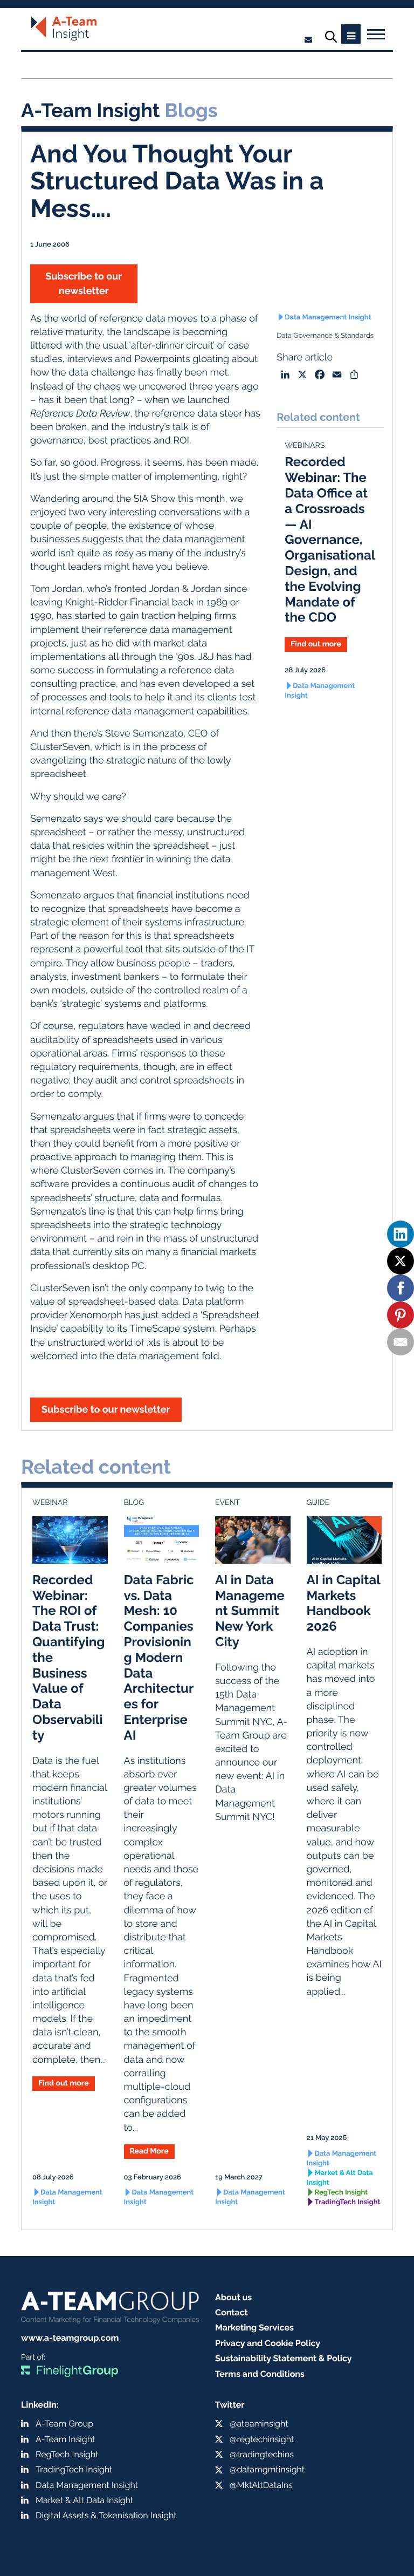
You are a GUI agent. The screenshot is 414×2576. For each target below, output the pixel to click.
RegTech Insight (341, 2193)
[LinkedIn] (400, 1234)
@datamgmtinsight (267, 2469)
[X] (400, 1261)
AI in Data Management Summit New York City (250, 1611)
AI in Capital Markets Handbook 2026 (344, 1603)
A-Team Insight (65, 2439)
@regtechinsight (262, 2439)
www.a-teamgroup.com (70, 2338)
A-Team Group (64, 2423)
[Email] (400, 1341)
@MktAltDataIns (261, 2485)
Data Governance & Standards (325, 336)
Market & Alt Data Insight (340, 2178)
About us (233, 2297)
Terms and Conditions (260, 2374)
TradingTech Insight (348, 2202)
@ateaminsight (259, 2423)
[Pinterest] (400, 1314)
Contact (231, 2312)
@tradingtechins (262, 2454)
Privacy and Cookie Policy (267, 2343)
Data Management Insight (328, 318)
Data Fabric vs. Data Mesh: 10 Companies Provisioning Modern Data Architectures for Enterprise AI (159, 1657)
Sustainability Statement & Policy (283, 2358)
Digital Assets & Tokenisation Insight (106, 2515)
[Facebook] (400, 1288)
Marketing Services (254, 2327)
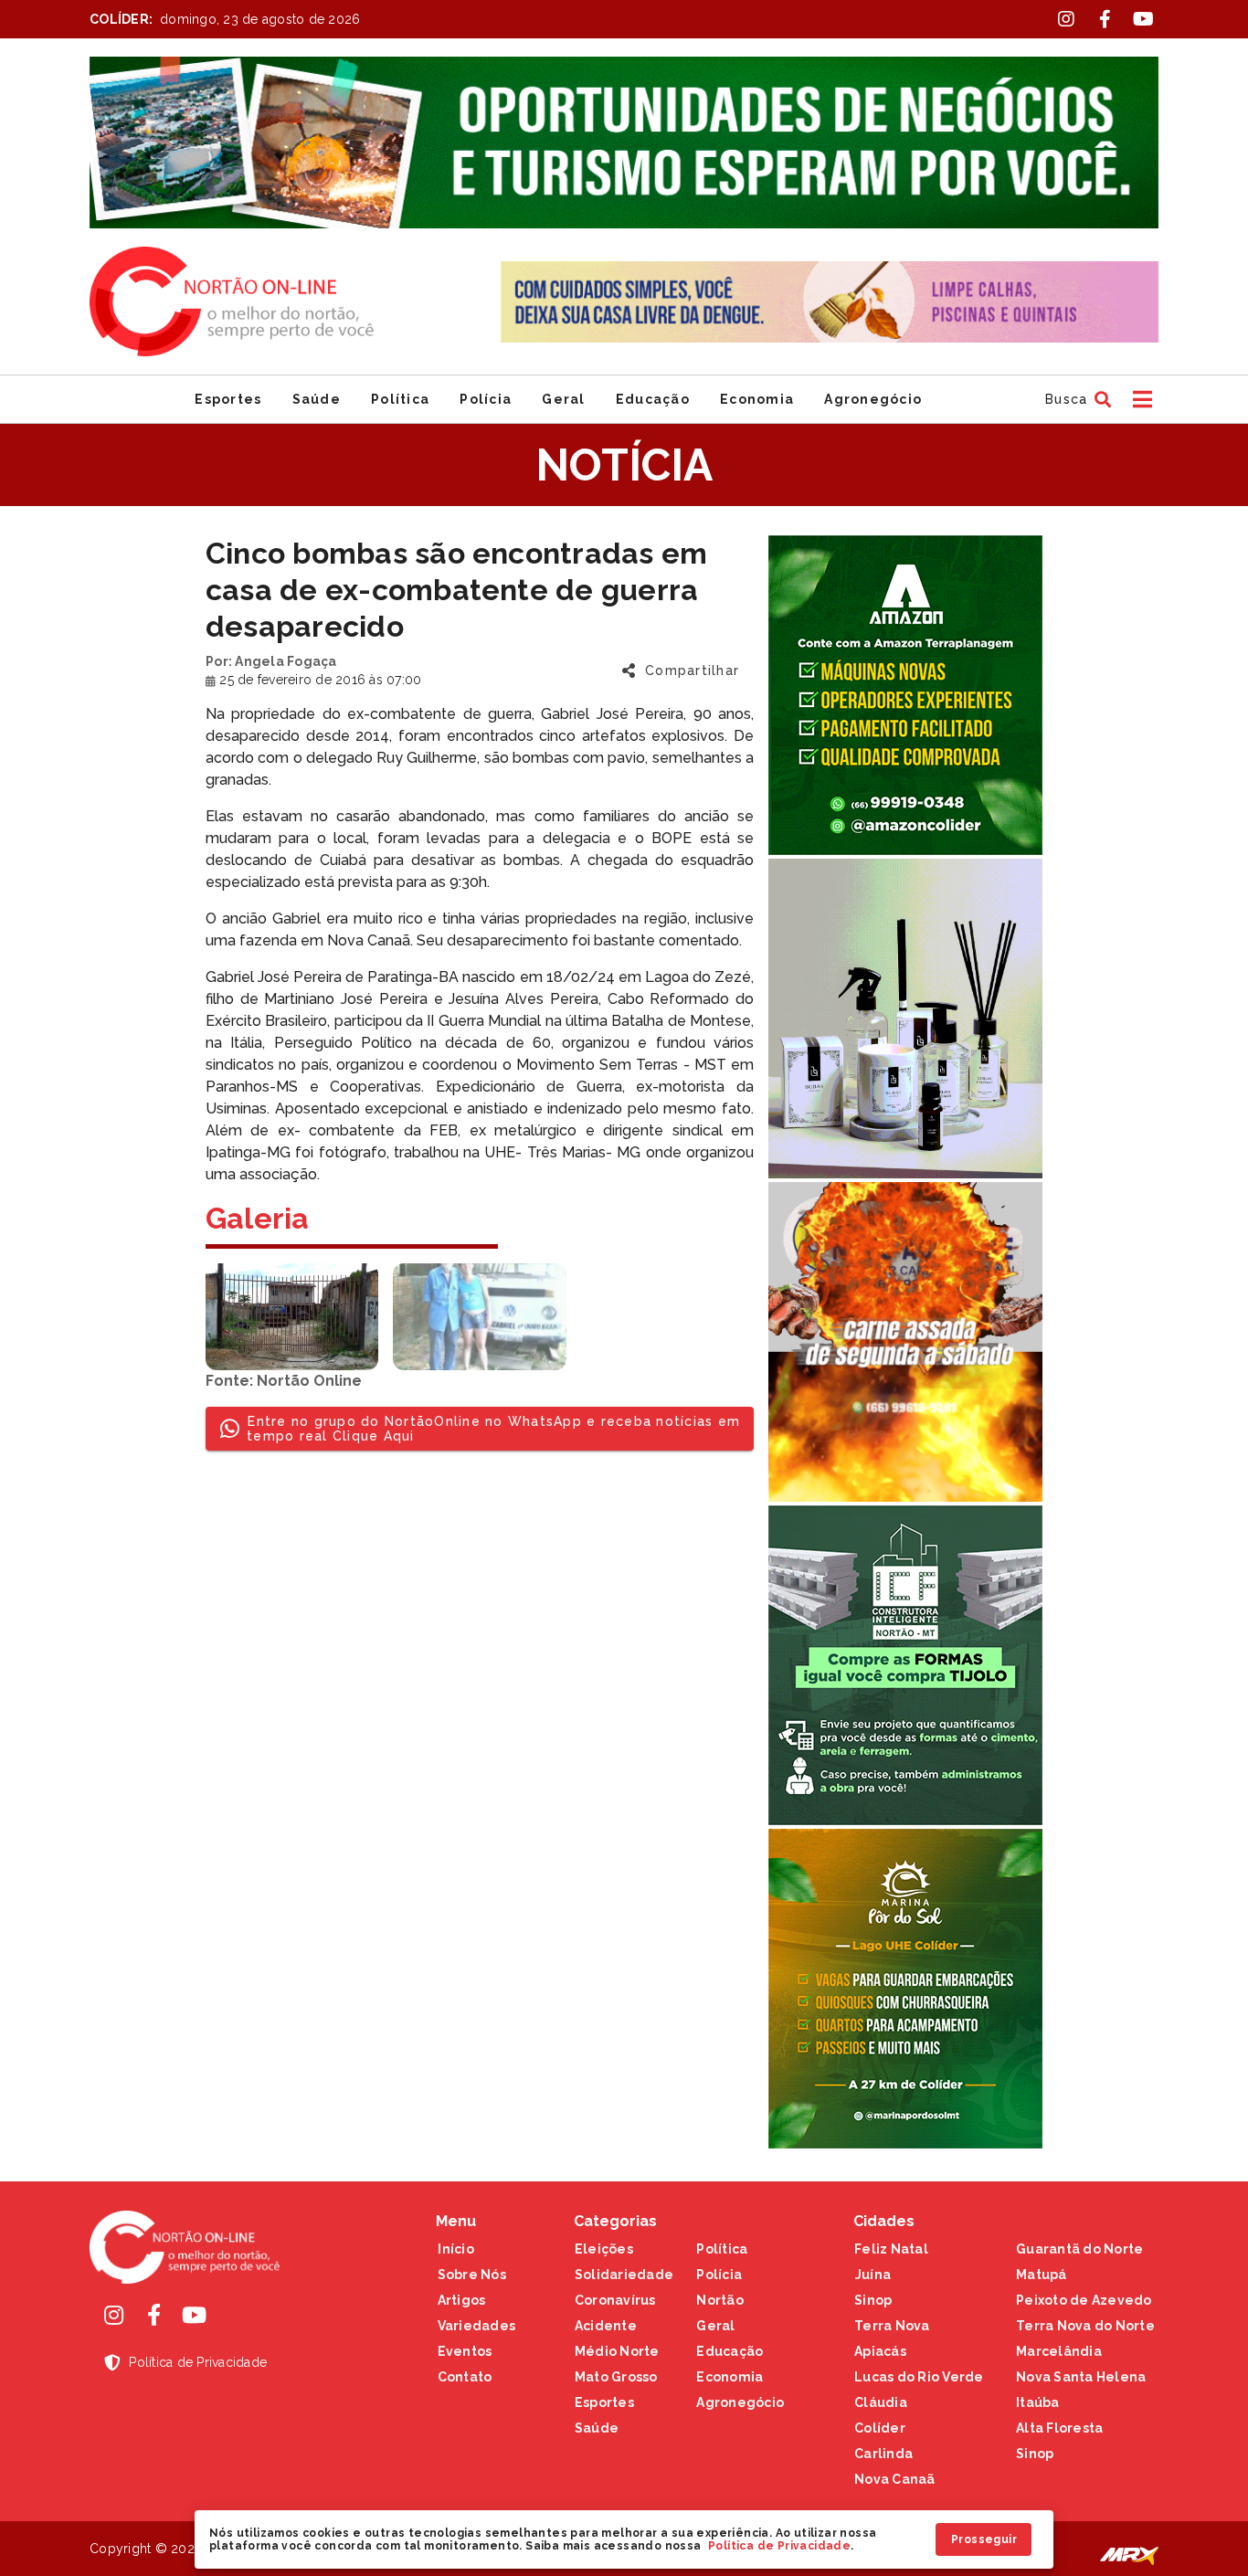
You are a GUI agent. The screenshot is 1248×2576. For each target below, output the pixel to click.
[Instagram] (113, 2314)
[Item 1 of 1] (624, 142)
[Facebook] (153, 2314)
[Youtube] (193, 2314)
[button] (1076, 399)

________________________

*WORK INSTRUCTIONS:*
Each line from the first line of the material above through the line containing "[Facebook] (400, 1288)" is to be reproduced exactly, with both ends kept and pictures left out.

*PROBLEM SOLUTION:*
You are a GUI agent. The screenshot is 414×2576. For each target below, output the pixel to click.
RegTech Insight (341, 2193)
[LinkedIn] (400, 1234)
@datamgmtinsight (267, 2469)
[X] (400, 1261)
AI in Data Management Summit New York City (250, 1611)
AI in Capital Markets Handbook 2026 (344, 1603)
A-Team Insight (65, 2439)
@regtechinsight (262, 2439)
www.a-teamgroup.com (70, 2338)
A-Team Group (64, 2423)
[Email] (400, 1341)
@MktAltDataIns (261, 2485)
Data Governance & Standards (325, 336)
Market & Alt Data Insight (340, 2178)
About us (233, 2297)
Terms and Conditions (260, 2374)
TradingTech Insight (348, 2202)
@ateaminsight (259, 2423)
[Pinterest] (400, 1314)
Contact (231, 2312)
@tradingtechins (262, 2454)
Privacy and Cookie Policy (267, 2343)
Data Management Insight (328, 318)
Data Fabric vs. Data Mesh: 10 Companies Provisioning Modern Data Architectures for Enterprise AI (159, 1657)
Sustainability Statement & Policy (283, 2358)
Digital Assets & Tokenisation Insight (106, 2515)
[Facebook] (400, 1288)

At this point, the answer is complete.